Dopo tutto questo tempo senza aggiornare il blog, ho deciso di tornare a scrivere.
Ho capito che fare post così lunghi e, onestamente, impegnativi da scrivere, mi toglie la voglia di applicarmici sul serio, quindi d'ora in poi il blog avrà un'impostazione più semplice e diretta, volta a raccogliere pensieri brevi o meno brevi. Ma bando alle ciance...
PENSIERI D'INFANZIA
La mia casa dà su una scuola elementare. Tutti i giorni dall'1.30 alle 2, orario di intervallo, le urla dei bambini riecheggiano nella mia camera. Non sono urla fastidiose, anzi. La loro vocine tutte insieme rendono impossibile distinguere cosa dicono, ma nel complesso emanano una vitalità e una gioia difficile da trovare negli adulti, specialmente in periodi come questi.
In quella stessa scuola, in quello stesso giardino immenso, ho corso io, quando avevo la loro età.

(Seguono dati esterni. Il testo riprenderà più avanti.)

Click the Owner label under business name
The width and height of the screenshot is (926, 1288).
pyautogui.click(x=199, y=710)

Non sono anziana, non sono nemmeno davvero "adulta", ho solo 21 anni eppure già comincio a dimenticare la mia infanzia. Quand'è che un bambino smette di correre e urlare felice, e diventa un triste impiegato con gli occhiali, chino tutto il giorno su un computer a fare calcoli? Quand'è che un bambino smette di correre e basa la sua vita sul pensiero dello stipendio di fine mese? Quand'è che i bambini smettono...?

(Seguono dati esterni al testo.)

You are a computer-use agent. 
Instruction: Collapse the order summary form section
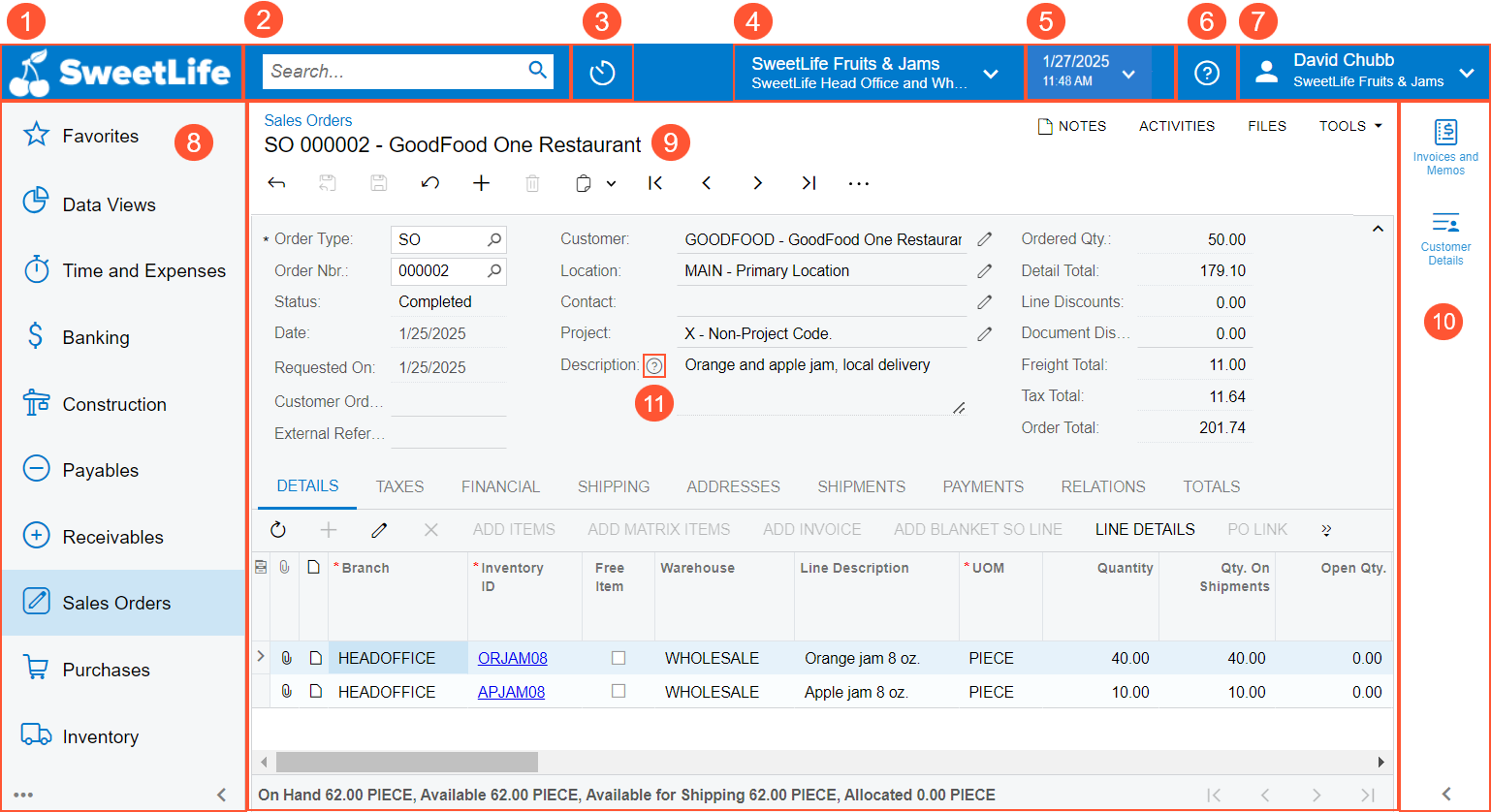1377,229
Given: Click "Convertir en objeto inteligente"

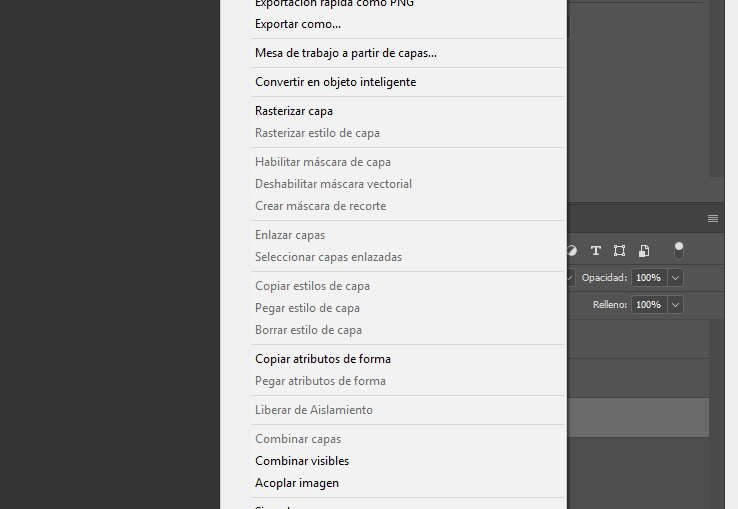Looking at the screenshot, I should pos(335,82).
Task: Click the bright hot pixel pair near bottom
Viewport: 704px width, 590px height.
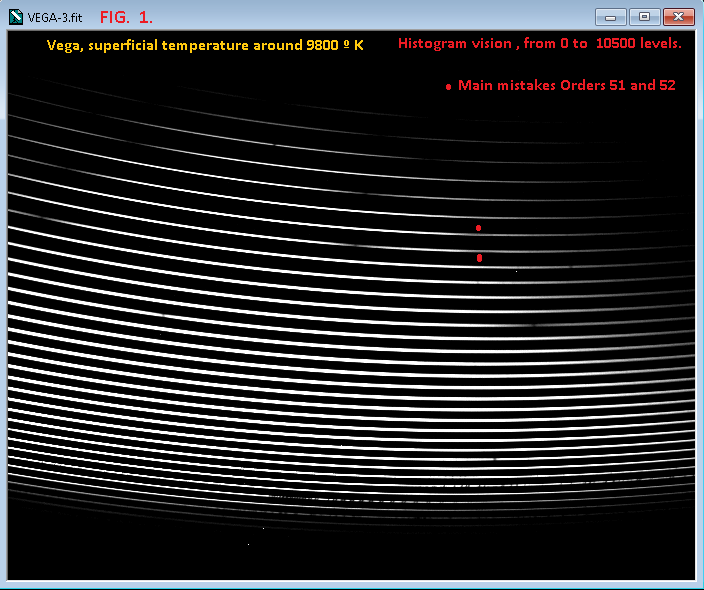Action: (263, 528)
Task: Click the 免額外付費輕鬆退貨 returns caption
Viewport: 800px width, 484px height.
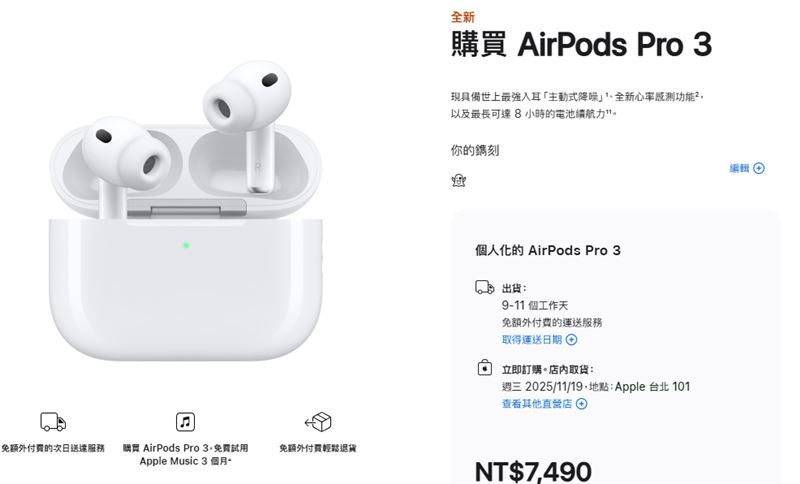Action: 318,448
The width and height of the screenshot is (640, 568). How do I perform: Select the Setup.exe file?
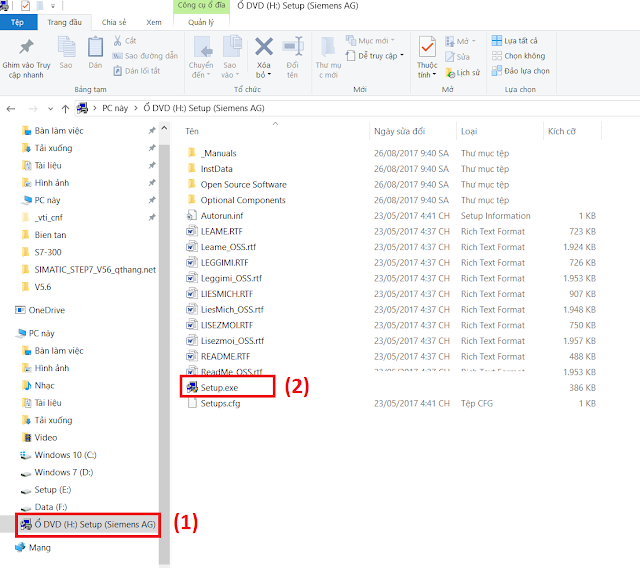219,388
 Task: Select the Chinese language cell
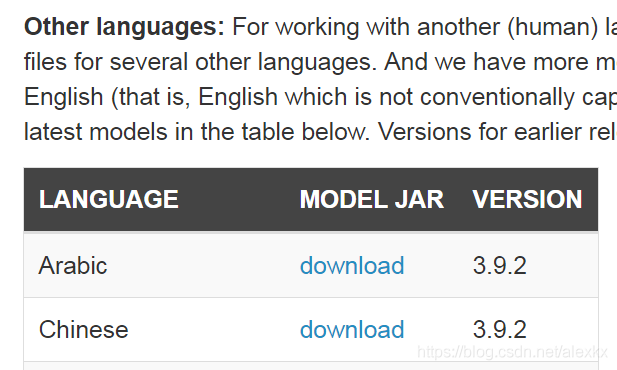coord(83,329)
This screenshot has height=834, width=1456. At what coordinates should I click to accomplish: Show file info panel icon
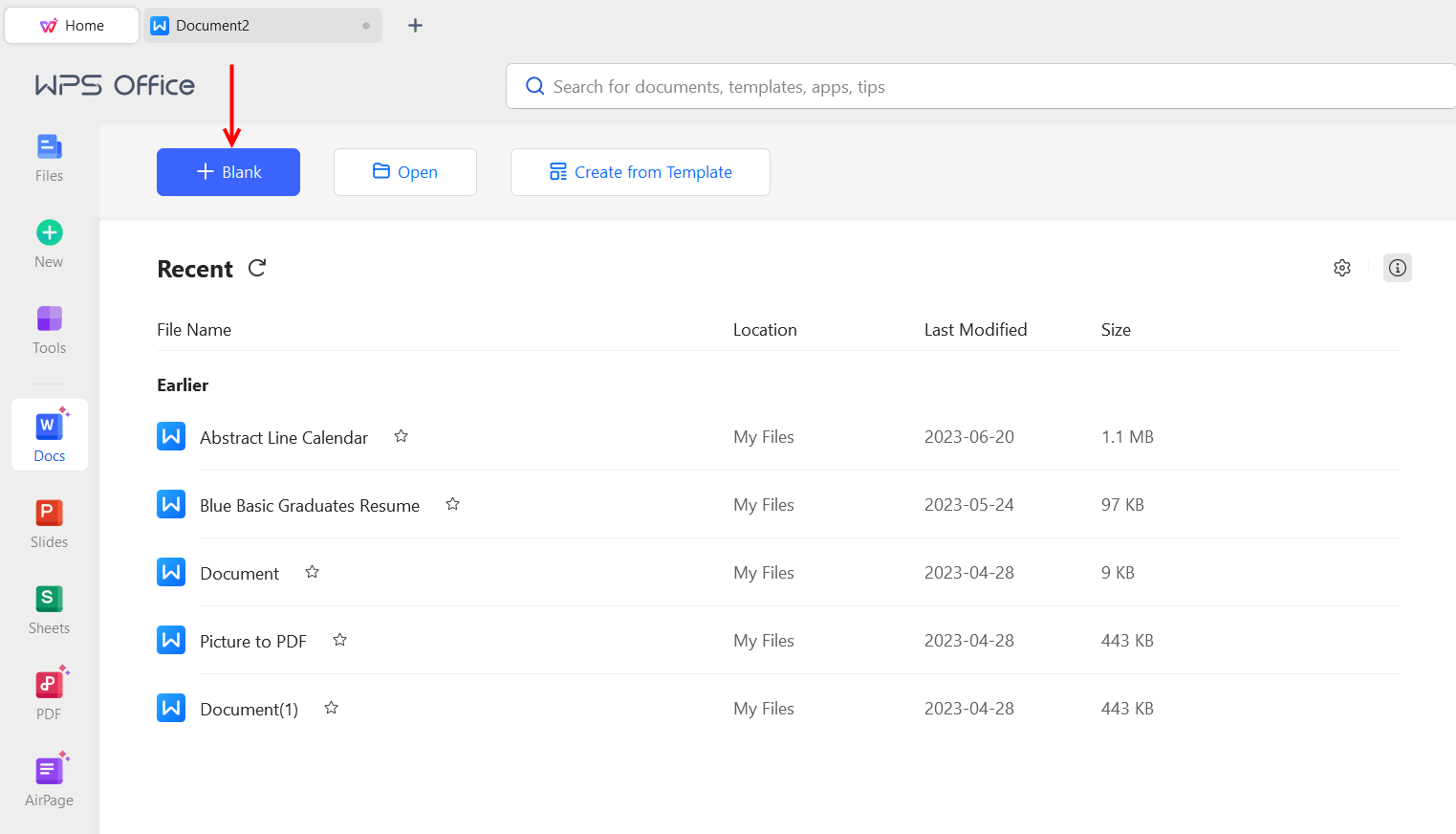coord(1397,268)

Ho ricordi vaghi e spezzettati della mia infanzia.
Ricordo quella volta che sbagliai a capire il giorno della gita al Parco del Ticino, e restai a casa il giorno prima per meglio "prepararmi" alla giornata... scoprii in seguito che il giorno in cui rimasi a casa era il giorno effettivo della gita. Piansi un sacco.
Ricordo quando ero un maschiaccio, e giocavo sempre a calcio con i maschi della classe, perché ero una di loro, mentre le mie compagne si pettinavano e parlavano di bambole, io scambiavo carte dei Pokémon. Tra parentesi, io odio il calcio, adesso.
La mia era una generazione pulita. I primi pensieri verso il sesso opposto ricordo che nascevano verso la seconda media, ma rimanevano pensieri. Le ragazze più carine della classe si "fidanzavano" e baciavano i ragazzi, ma nulla di più. Oggi le cose sono parecchio cambiate e ciò mi rattrista molto...
Perchè i bambini hanno il desiderio irrefrenabile di diventare adulti? Non c'è niente di meglio che esser bambini. E molte delle cose che inizialmente ti fanno sentire "grande" poi in futuro, ti faranno sentire solo triste.
Mi manca la mia infanzia. Invidio i bambini che giocano spensierati, se ne fregano del domani, vivono giorno per giorno. Avremmo molto da imparare da loro. E il mondo, sarebbe sicuramente migliore se tutti ci ricordassimo di com'eravamo da bambini.